Everyone I know under the age of thirty has joined for one of two reasons: 1) they lost a drinking game-related wager, or 2) "Everyone else does it and it seems like fun." I'm sorry, kids that got tricked into painting a fence, but it is the exact opposite of fun.

Do you know what online dating is good for? Horror stories that you tell on dates that weren't arranged via the internet. It's a conversation that has been had many times, and it goes a little something a-like this:

MAN: I'm so glad we met. I was having some really bad luck on eHarmony.
WOMAN: Oh, me too! There was this one guy who would only talk about the plight of Malaysian lemurs.
MAN: Ha ha! You should hear about some of the women that I went out with! She was in an adult cheerleading league.

And scene.

This is the only utility of online dating: making other (read: Real) dates seem more authentic. It's like swinging two bats in the on-deck circle. Or doing that thing in a doorway to make your arms float up afterwards.
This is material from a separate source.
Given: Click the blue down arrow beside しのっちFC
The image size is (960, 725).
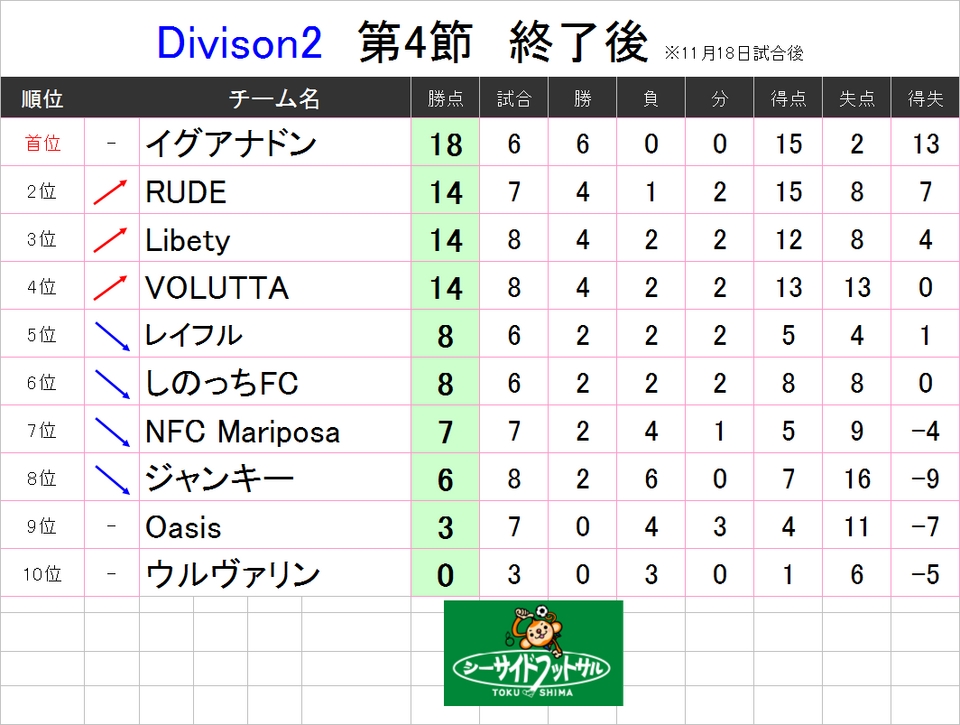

I think the problem was that there has never been a site that calls out to me. We all know the usual suspects. Match.com, eHarmony, Craig's List, the AnnCoulter.com message boards. And since "BlondeAustralianWomanWhoLoveTheMarxBrothers.com" is still in beta testing, I've got nothing.

eHarmony features "real testimonials" of happy couples who found their soul mates. Not bad advertising, but apparently only 6's and below can find happiness on the Internet. These "happy couples" look like the sort of parents you'd expect to see at a five year old's pool party. Maybe beautiful people have their own, secret dating system. You know, apart from walking into a bar and being gorgeous. Bastards.

Speed daters look down on online dating. Frequenters of brothels look down on online dating. Even the people who sign up for online dating mock people who sign up for online dating. So why have I been swayed?

The other night, I discovered a new dating site that finally spoke to me. One that seemed in tune with my unique way of life.

I'm speaking, of course, about CougarLife.com: the dating website for women looking to catch younger men.

With their charming jingle "I'm a cougar. I'm a cougar. Don't you want to date a cougar?" I was hooked. Ever since I learned about cougars from Neil Patrick Harris on "How I Met Your Mother," I decided that I wanted to be sexually exploited by a 45 year old woman getting her groove back. Because nothing can possibly go wrong in that situation.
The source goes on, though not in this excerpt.